■ Dataset entries:
== Segment start ==

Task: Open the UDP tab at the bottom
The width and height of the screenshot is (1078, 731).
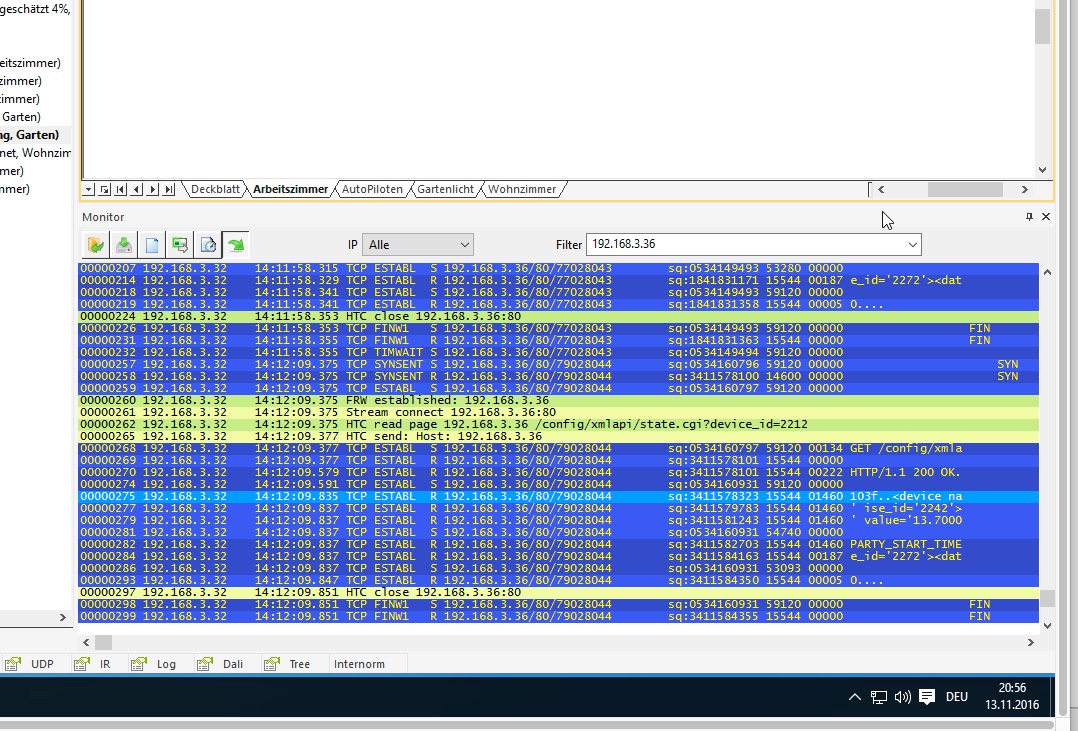Action: (42, 664)
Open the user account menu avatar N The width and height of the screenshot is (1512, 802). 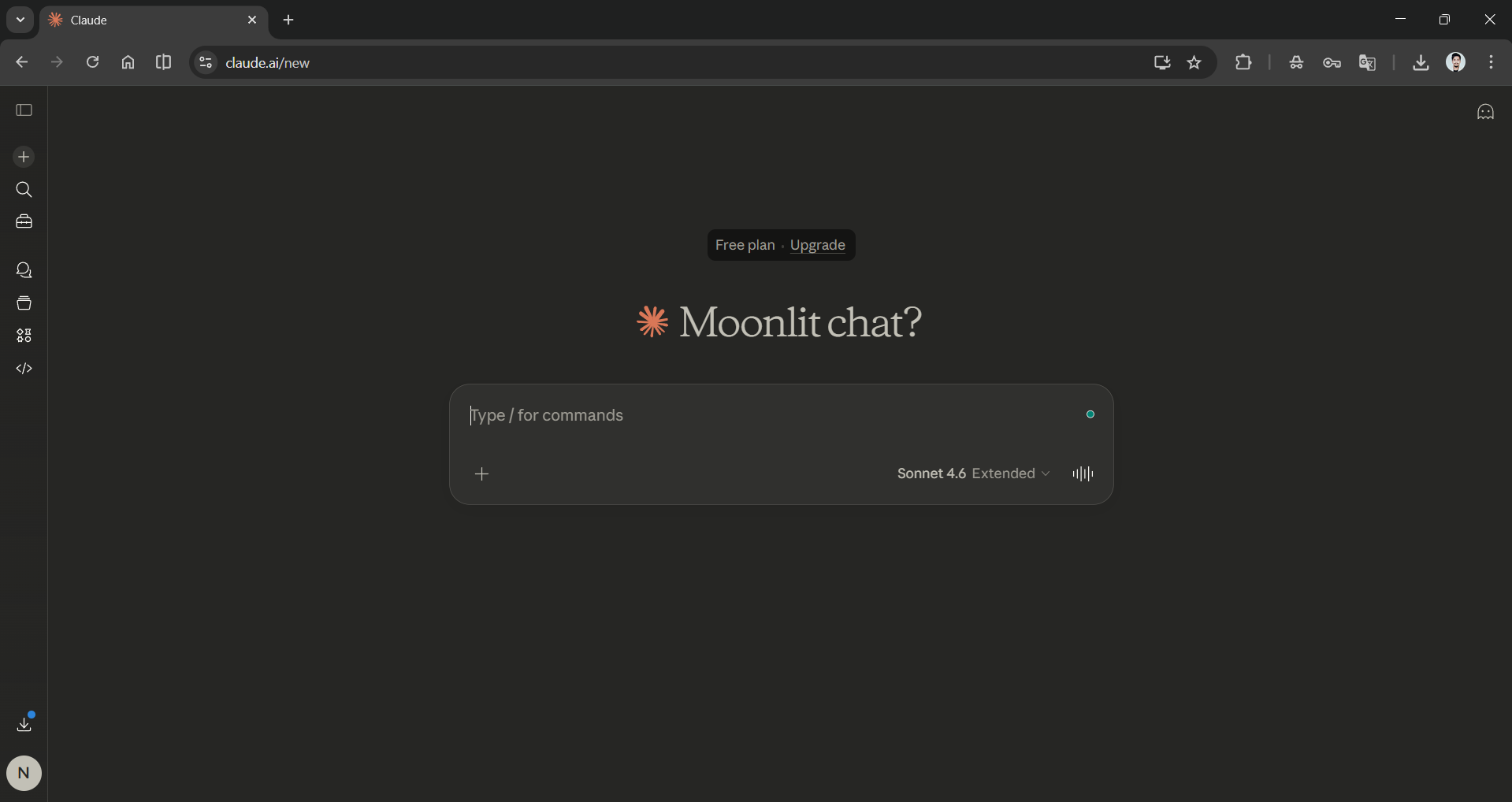click(24, 773)
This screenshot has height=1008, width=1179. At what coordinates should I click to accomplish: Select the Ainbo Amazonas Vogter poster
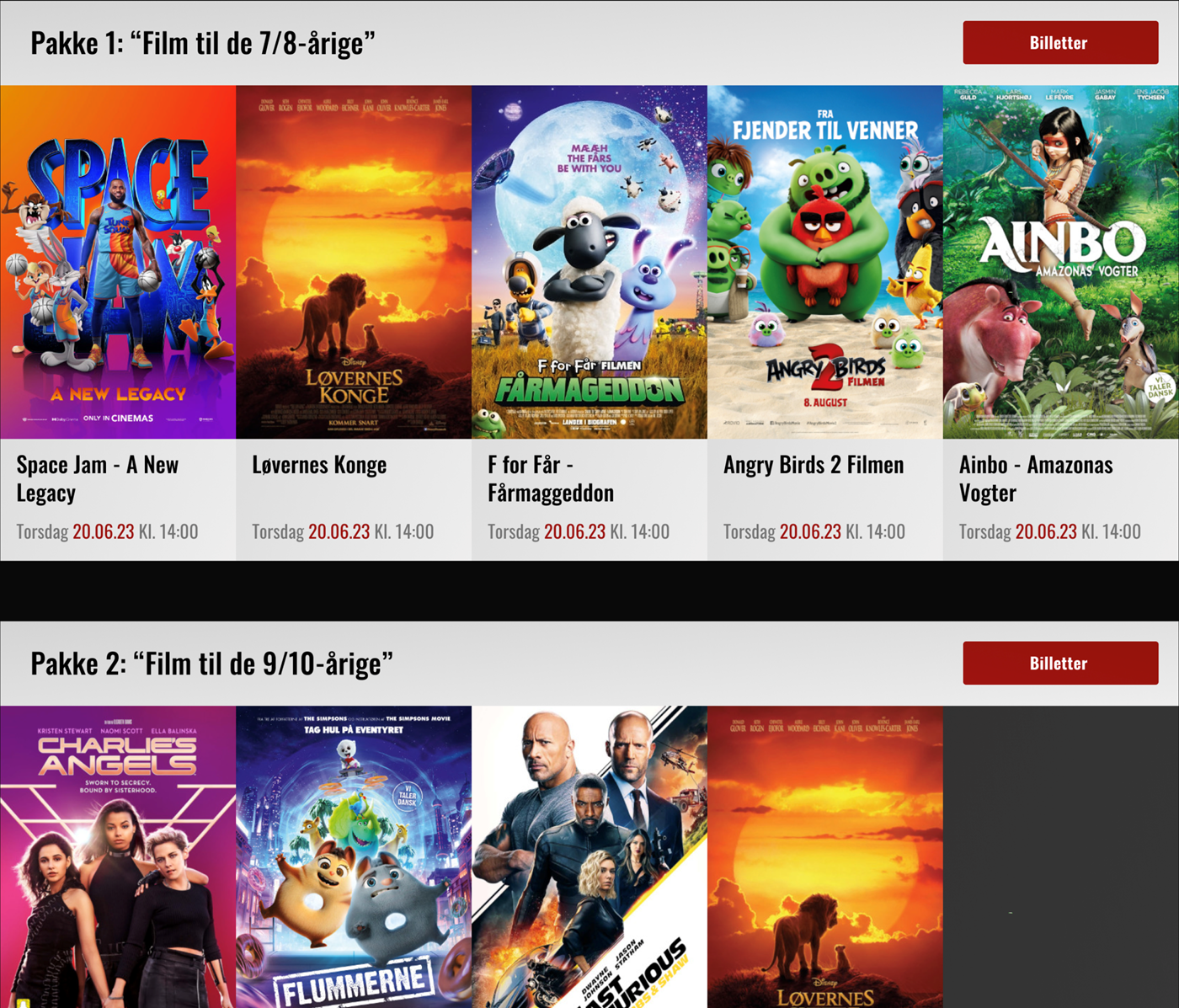(x=1061, y=262)
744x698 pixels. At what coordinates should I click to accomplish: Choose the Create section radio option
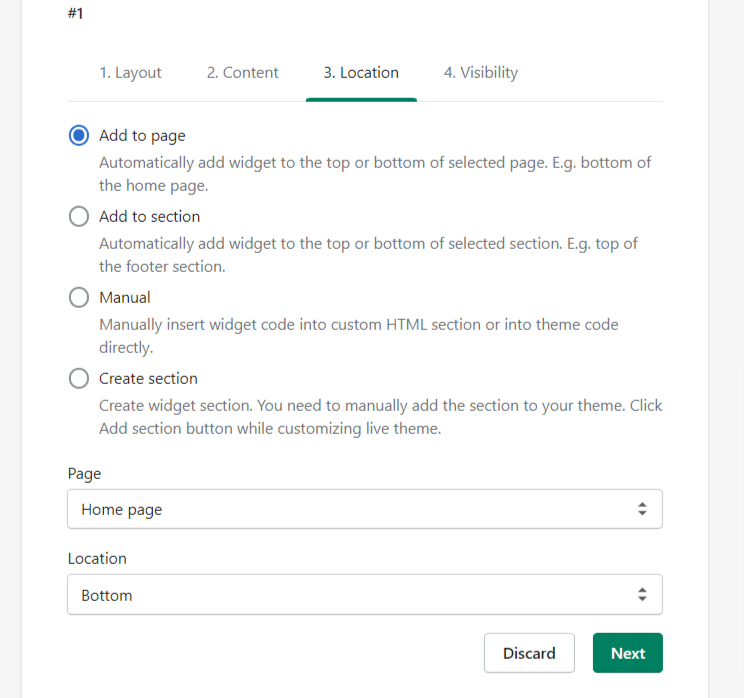coord(79,379)

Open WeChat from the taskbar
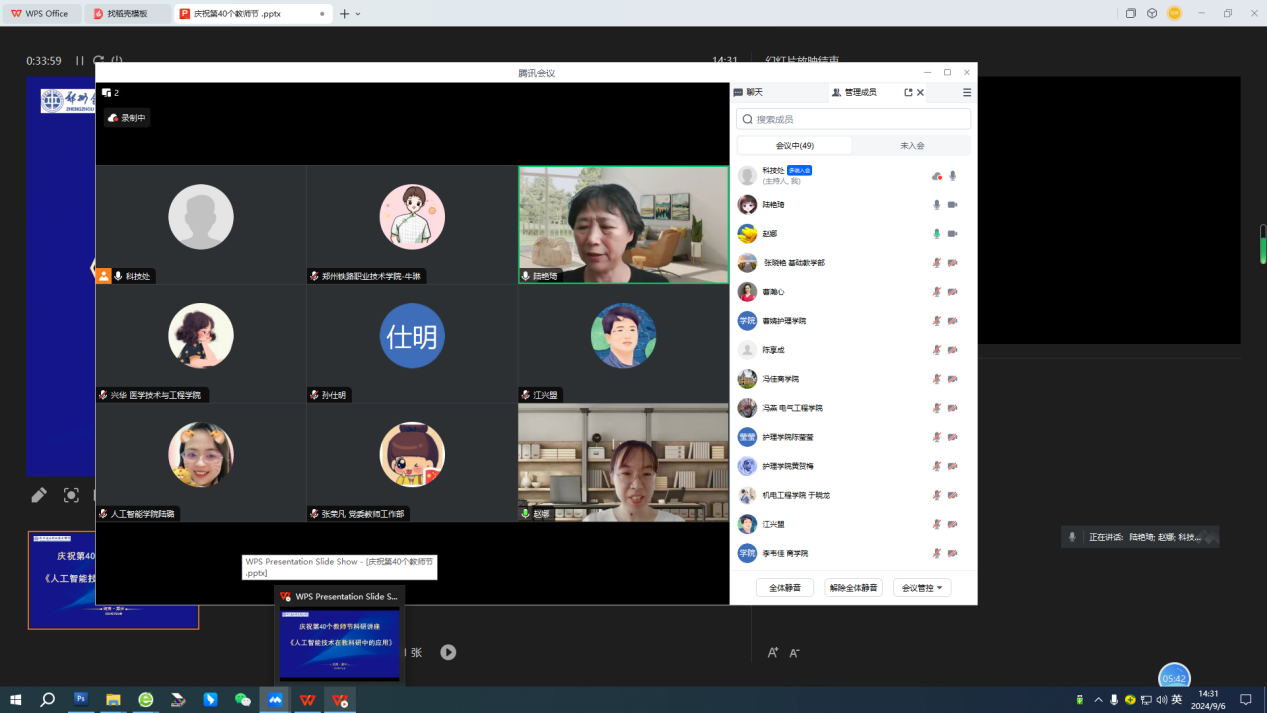tap(243, 700)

== Segment end ==

■ The task: Write out, word for word, only the lines from the one containing "This screenshot has" to the end of the data above; the pictures stay out.

■ Finished exercise:
This screenshot has height=1008, width=1179. At what coordinates should I click to accomplish: Select the Ainbo Amazonas Vogter poster
(x=1061, y=262)
744x698 pixels. At what coordinates should I click to accomplish: Choose the Create section radio option
coord(79,379)

Open WeChat from the taskbar
tap(243, 700)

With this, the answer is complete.